# Work request:
Looking at the records below, state how many lines include the string "agent" and add nothing further.

# Record extracts:
----------------------------------------
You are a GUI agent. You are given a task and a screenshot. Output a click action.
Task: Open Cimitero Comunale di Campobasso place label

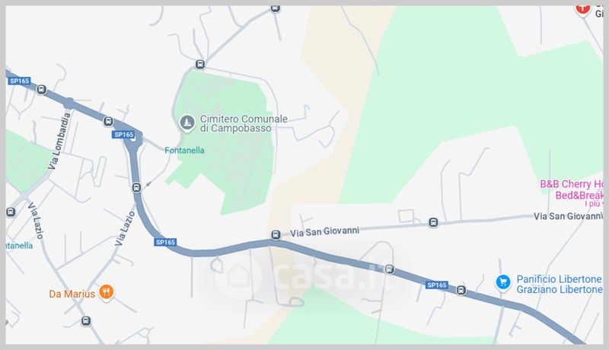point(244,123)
----------------------------------------
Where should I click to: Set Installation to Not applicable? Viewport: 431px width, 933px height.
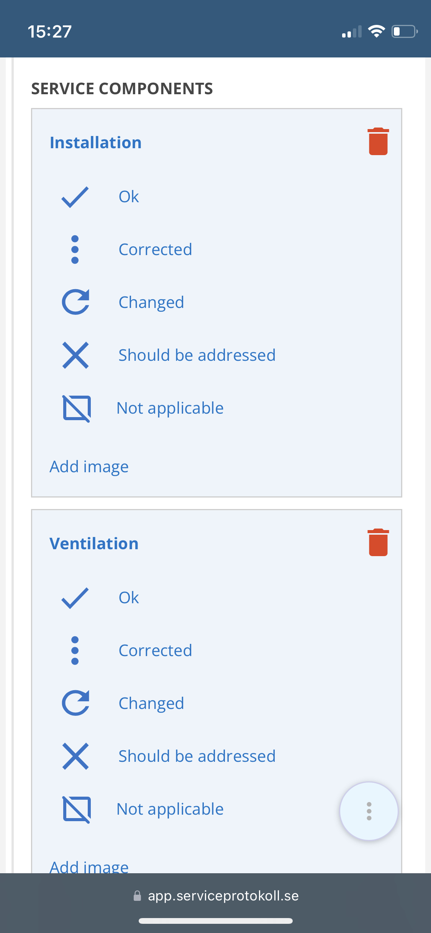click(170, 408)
----------------------------------------
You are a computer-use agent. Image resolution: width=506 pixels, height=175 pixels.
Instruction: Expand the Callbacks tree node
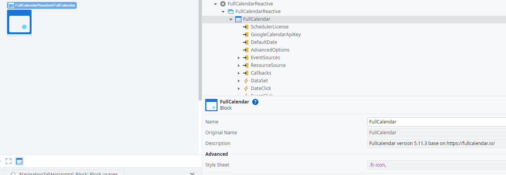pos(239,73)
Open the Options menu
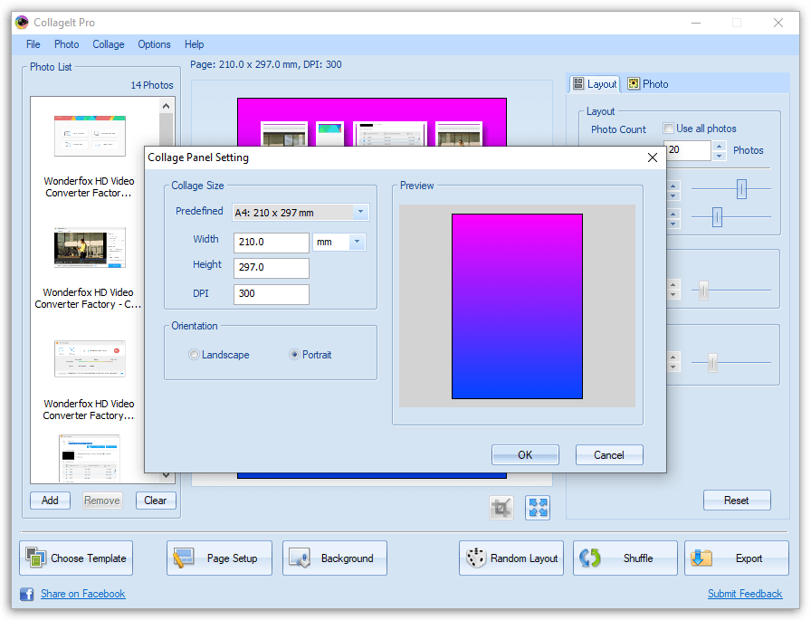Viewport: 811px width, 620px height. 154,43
----------------------------------------
# Solution to this exercise:
2